You should note that the Family Limited Partnership, like all tax planning strategies, is likely to be attacked by the IRS if the requisite formalities are not properly followed. Although Congress has rejected attempts by the Administration to eliminate these benefits, those who claim highly aggressive discounts or establish the FLP in near death circumstances can anticipate some level of opposition. As a general rule, if you are using the FLP to achieve estate tax savings, make sure that:
- A credible appraisal is obtained to support the amount of the discount which is claimed.
- The documents are properly drafted.
- There is a sound purpose for the plan other than mere tax avoidance (such as asset protection or privacy).
Income Tax Benefits
If family assets are held in the form of a limited partnership, it will be possible to obtain certain income tax savings in addition to the asset protection benefits. Tax savings can be realized by spreading income from high tax bracket parents to lower tax bracket children and grandchildren or other family members
Since the partnership is a “pass through” entity, there is no potential for income tax on it. Unlike corporations and irrevocable trusts, a partnership is not a taxpaying entity. A partnership files an annual informational tax return setting forth its income and expenses, but it does not pay tax on its net income. Instead, each partner’s proportionate share of income or loss is passed through from the partnership to the individual. Each partner claims his or her share of deductions or reports his share of income on his own tax return.
This avoids the potential for double taxation that is always present in a C Corporation. Typically, when a business is expected to show a net loss rather than a gain, the partnership format is used so that the losses can be used by the partners. Limited partnerships have always been used for real estate and tax shelter investments in order to pass the tax deductions through to the individual investors. These losses are then used by the partner to offset other income he might have. Although the Tax Reform Act of 1986 now limits the ability to immediately deduct losses from “passive activities” to offset wages or investment income, the partnership format may still be desirable if the circumstances of the individual partner are such that he is able to take advantage of these losses.

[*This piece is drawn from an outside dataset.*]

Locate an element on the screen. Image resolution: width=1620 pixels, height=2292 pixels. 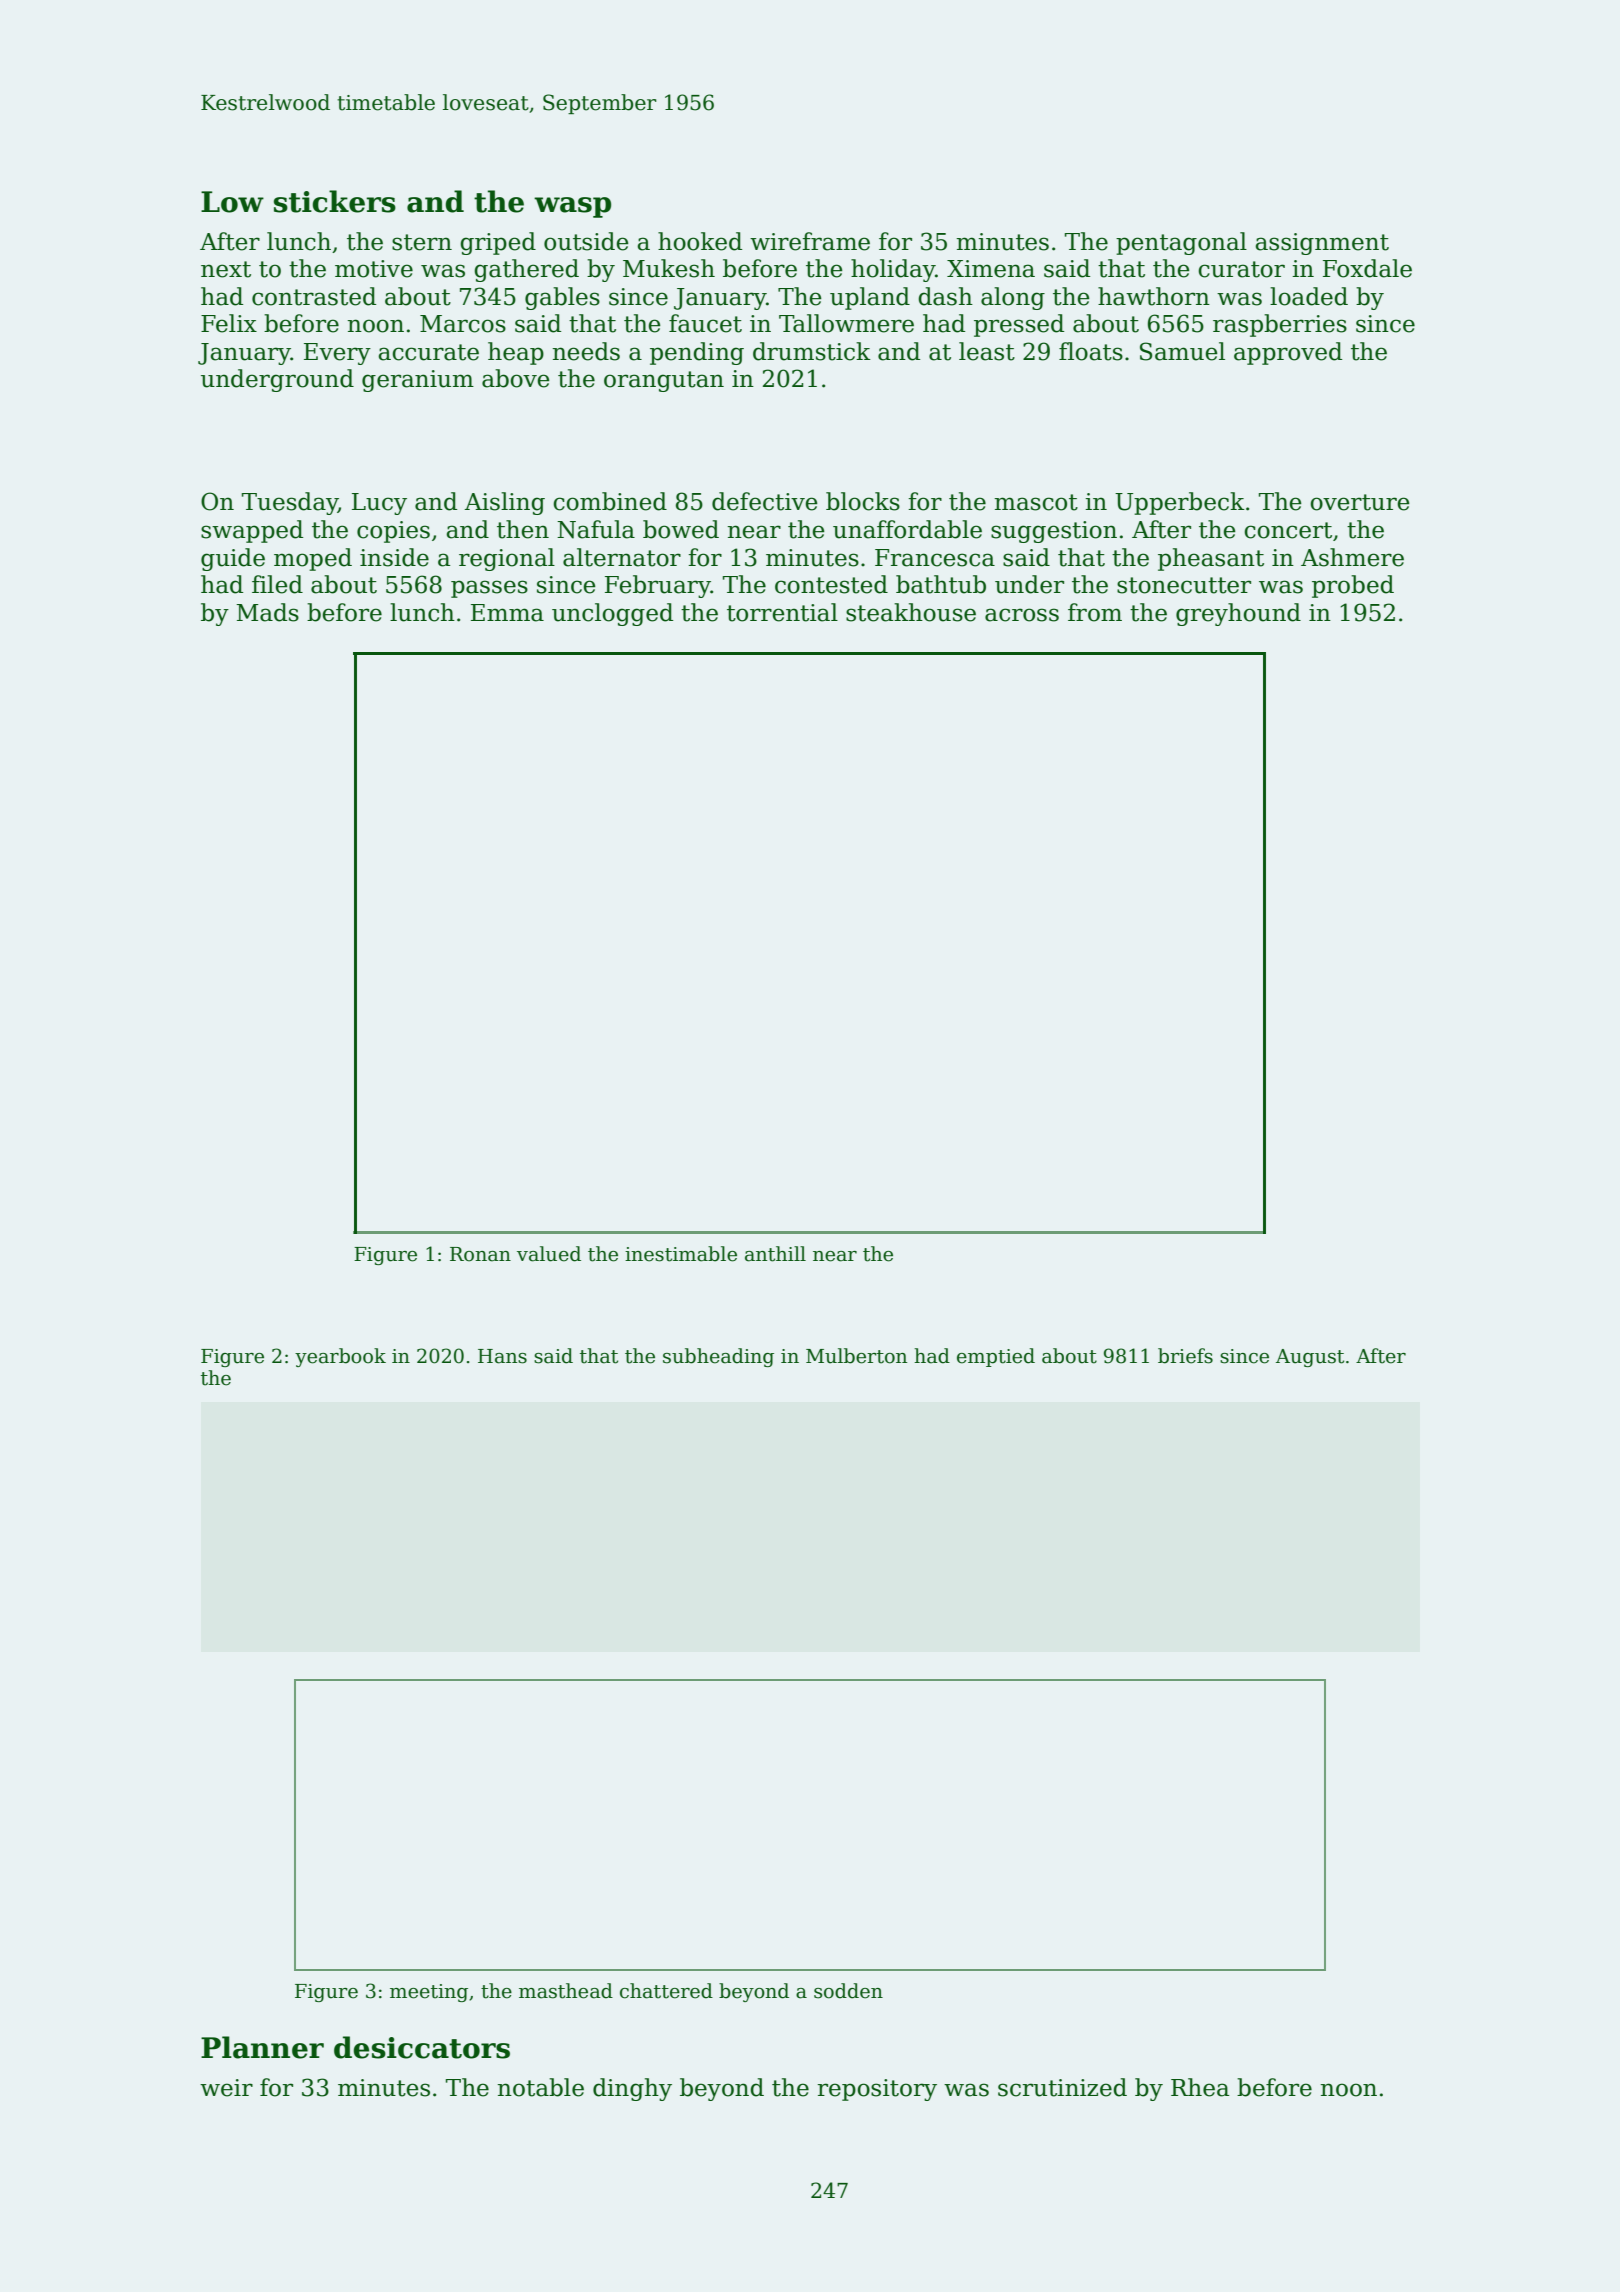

The rules regarding the taxation of partnership activities are lengthy and cumbersome. As a general rule, however, transfers of property into and out of a partnership will not ordinarily produce any tax consequences.
The complexity, formality and record keeping required to create and maintain a FLP are not incidental. Nor is the cost minor. A typical structure with FLP, limited liability company for the general partner, additional tax returns and guidance can easily cost in excess of five thousand dollars to create and, if other complexities occur, closer to ten thousand dollars.
The savings can be substantial and if estate and income tax rise as all predict, the savings for a five million dollar estate can approach a million dollars when all is said and done. Perhaps more if taxes truly escalate.
This is not a structure for everyone but a very valuable option for those with families to protect, assets in excess of three million dollars, and an expectation of increasing taxes over the years.